### DATA
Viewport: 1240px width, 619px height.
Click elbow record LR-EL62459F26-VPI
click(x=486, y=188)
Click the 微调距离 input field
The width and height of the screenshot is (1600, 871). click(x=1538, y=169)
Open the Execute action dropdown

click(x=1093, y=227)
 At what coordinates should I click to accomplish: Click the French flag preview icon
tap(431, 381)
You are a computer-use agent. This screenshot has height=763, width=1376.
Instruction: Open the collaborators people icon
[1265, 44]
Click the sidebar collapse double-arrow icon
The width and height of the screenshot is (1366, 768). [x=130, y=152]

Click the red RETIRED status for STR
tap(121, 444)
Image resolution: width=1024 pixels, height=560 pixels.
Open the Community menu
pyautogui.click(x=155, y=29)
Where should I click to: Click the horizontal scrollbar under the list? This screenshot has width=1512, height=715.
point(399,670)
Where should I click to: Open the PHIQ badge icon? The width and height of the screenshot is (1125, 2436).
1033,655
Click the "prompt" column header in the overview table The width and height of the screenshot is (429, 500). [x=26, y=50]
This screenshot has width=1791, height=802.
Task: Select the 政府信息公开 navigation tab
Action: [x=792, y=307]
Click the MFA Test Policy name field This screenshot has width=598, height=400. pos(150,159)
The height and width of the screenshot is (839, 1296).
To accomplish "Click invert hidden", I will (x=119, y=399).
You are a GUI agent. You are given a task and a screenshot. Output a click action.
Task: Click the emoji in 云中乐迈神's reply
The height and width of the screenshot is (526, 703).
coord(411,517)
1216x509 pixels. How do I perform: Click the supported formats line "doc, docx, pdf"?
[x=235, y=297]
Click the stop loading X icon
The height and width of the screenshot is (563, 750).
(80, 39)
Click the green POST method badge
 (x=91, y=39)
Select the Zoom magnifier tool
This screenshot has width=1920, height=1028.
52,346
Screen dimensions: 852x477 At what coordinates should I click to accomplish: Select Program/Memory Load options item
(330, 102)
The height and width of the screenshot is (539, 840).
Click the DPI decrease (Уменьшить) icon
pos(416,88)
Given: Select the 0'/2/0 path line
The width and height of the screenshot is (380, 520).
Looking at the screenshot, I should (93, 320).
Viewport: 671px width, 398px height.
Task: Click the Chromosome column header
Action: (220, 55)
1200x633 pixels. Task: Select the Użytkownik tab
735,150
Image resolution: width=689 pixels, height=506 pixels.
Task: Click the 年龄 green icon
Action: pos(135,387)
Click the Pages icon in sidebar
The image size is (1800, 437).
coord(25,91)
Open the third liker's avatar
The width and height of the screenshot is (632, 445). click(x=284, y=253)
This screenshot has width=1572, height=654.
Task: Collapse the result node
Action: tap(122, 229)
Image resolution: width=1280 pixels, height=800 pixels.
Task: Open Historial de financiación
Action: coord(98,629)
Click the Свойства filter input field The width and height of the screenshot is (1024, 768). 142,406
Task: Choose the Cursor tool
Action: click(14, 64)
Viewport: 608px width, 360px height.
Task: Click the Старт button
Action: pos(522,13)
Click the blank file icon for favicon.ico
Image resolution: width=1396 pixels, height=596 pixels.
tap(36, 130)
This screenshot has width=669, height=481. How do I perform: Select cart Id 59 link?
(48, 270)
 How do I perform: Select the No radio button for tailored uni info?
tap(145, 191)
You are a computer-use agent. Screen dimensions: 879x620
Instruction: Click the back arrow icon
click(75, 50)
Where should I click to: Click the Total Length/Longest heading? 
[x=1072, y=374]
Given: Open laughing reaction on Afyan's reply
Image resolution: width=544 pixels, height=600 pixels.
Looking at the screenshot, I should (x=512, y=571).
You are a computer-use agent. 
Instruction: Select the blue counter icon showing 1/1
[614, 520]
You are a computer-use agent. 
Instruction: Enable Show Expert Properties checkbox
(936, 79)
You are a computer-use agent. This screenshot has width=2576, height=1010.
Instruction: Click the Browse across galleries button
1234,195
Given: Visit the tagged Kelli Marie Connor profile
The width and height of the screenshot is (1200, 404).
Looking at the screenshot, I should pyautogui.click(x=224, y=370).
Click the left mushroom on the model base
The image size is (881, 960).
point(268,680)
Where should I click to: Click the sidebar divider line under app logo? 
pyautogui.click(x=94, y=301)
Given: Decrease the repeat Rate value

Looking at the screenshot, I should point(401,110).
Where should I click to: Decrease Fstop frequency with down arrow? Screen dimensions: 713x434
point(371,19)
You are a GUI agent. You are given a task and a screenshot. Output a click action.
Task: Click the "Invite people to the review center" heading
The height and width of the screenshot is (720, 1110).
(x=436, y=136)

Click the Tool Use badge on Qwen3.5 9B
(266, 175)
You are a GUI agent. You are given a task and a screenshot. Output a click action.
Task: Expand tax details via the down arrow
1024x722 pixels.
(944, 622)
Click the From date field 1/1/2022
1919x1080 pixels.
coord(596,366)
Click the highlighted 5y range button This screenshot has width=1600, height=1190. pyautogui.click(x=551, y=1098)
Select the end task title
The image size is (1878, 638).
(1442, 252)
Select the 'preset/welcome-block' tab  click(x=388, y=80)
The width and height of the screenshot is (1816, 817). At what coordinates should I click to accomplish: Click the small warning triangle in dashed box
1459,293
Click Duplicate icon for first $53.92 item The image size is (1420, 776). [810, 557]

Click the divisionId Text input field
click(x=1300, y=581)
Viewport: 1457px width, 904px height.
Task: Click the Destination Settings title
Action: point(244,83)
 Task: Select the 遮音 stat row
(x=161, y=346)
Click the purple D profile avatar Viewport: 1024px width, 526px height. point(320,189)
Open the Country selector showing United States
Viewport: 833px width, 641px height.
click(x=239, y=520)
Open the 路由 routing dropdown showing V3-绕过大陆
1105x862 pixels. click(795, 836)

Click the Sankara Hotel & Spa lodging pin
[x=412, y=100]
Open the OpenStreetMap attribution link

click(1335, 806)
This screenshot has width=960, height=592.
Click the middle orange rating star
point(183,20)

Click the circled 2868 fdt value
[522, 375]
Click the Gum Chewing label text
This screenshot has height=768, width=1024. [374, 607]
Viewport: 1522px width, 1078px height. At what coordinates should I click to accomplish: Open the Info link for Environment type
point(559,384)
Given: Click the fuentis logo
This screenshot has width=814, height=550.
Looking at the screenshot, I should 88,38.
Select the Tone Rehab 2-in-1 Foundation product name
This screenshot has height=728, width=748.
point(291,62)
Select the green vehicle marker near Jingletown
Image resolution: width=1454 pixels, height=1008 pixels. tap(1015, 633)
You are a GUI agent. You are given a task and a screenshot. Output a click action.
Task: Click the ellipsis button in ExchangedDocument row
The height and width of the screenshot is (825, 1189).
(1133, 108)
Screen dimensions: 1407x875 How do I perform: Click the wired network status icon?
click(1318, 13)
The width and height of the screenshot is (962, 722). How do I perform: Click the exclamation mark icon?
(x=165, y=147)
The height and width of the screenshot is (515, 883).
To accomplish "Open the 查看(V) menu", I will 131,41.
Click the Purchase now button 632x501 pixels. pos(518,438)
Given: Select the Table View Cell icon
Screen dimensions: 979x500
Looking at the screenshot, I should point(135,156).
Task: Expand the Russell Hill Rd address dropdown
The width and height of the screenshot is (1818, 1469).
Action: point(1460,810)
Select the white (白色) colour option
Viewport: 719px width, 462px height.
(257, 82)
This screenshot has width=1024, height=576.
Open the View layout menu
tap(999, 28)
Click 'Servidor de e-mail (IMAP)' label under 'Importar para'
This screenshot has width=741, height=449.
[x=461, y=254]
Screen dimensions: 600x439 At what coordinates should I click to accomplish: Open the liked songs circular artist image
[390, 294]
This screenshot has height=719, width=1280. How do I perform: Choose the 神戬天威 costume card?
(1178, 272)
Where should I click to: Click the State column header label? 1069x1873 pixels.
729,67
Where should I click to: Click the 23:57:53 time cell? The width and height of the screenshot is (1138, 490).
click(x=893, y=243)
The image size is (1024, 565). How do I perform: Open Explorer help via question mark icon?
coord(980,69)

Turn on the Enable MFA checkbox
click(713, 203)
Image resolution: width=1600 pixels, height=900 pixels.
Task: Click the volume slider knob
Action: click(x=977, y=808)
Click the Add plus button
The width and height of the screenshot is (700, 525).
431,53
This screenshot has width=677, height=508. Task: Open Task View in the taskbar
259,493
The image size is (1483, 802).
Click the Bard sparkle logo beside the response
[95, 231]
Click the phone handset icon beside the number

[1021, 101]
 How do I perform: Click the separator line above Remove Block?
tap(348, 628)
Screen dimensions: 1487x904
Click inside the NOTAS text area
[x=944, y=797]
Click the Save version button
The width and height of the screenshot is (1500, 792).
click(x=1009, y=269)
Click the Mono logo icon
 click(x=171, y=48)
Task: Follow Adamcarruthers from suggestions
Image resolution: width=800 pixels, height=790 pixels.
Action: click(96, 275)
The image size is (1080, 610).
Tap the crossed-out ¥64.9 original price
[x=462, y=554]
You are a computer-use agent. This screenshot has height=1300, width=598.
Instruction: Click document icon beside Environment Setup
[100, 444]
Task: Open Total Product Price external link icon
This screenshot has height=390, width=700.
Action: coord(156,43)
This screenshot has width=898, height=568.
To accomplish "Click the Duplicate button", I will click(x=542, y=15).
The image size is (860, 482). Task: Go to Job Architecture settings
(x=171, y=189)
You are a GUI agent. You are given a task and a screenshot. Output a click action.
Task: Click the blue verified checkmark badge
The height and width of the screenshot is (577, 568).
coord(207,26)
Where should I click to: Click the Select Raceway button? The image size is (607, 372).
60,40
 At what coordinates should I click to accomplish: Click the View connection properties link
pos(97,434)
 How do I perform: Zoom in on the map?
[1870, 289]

### WORK TO BE COMPLETED
Looking at the entries above, count each line that includes the string "Duplicate" and give only the total.

### RESPONSE FOR THIS EXERCISE
2